The shrug of his shoulders, the pursed lips, and raised eyebrows as he lights his cigarette speak for Thomas Grady like an expletive.

He slouches in his desk chair, reaching into his back pocket to remove his wallet, easing the effort by rolling onto his right side. With a flip of his wrist, the wallet skids across the desk. It flops open against a pile of unfiled reports, displaying the gold shield marked Special Agent.

Settling back in his chair, Tommy draws on his cigarette, then snatches it between practiced fingers from his lips. His eyes close for a moment, as he sighs the smoke into the stale air above his desk.

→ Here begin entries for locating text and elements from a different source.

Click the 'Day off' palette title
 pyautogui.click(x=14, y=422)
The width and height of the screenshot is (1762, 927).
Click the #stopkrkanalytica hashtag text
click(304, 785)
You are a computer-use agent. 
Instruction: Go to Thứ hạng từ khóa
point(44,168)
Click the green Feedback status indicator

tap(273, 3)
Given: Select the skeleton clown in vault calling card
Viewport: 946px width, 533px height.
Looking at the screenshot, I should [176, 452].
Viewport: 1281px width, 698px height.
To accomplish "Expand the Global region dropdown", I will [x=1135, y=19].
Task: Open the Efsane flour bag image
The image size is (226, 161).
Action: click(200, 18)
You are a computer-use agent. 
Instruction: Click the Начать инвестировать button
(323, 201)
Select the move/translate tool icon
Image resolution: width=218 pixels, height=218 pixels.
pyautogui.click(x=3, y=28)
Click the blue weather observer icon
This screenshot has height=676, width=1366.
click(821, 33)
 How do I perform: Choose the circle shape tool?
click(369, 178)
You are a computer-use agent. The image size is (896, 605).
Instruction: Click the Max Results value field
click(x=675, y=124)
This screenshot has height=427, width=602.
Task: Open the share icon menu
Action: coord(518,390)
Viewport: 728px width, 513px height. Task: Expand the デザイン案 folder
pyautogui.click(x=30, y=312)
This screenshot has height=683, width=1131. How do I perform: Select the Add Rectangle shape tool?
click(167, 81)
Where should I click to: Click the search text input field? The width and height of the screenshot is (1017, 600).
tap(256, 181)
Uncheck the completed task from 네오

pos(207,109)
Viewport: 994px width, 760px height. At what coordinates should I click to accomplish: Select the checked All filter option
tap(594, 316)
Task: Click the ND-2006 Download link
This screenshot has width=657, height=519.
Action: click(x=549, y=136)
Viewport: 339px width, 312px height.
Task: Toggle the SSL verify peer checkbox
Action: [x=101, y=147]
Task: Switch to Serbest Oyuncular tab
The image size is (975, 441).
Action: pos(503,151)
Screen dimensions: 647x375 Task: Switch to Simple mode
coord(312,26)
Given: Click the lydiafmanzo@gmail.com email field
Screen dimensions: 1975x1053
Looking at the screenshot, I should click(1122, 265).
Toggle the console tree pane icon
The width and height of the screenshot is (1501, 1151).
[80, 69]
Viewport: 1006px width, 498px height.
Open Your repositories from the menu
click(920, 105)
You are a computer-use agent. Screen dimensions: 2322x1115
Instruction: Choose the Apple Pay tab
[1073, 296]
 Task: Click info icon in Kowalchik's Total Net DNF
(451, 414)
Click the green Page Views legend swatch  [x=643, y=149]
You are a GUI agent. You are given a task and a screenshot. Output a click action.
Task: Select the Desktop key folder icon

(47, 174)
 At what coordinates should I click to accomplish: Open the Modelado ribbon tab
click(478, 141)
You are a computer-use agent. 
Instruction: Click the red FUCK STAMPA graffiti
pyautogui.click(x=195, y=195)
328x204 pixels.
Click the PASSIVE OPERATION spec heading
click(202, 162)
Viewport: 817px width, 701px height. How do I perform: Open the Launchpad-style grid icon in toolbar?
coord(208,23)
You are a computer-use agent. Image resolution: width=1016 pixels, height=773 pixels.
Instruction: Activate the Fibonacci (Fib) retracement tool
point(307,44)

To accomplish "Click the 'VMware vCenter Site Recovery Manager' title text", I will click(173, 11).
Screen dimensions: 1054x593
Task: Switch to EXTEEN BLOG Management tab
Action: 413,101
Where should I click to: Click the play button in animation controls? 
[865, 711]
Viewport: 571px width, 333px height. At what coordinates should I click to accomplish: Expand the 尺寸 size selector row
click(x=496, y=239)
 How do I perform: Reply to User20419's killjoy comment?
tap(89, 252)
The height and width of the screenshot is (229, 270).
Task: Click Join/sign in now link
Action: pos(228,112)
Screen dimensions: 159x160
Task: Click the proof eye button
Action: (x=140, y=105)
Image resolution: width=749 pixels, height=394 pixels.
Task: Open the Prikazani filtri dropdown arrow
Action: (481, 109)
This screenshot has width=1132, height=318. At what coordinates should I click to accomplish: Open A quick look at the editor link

“What a bunch of boobs. Bee-oh-oh-ooobs.” He shakes his head and laughs a dry, sardonic cackle. “In all my twenty-three years as a cop, I never seen anything like these guys.”

The cigarette in his right hand streaks the air, trailing smoke like a skywriter in a broad, inclusive arc.

“You know the ship we seized for smuggling — the Gloria Celeste? Well, I just paid a little visit to her down at the Boston Fuel Pier, where those mindless wondahs from Customs are supposed to be guarding the evidence. I walked right up the gangway and boarded the ship. Nobody in sight. Nobody challenged me. Nothin’.”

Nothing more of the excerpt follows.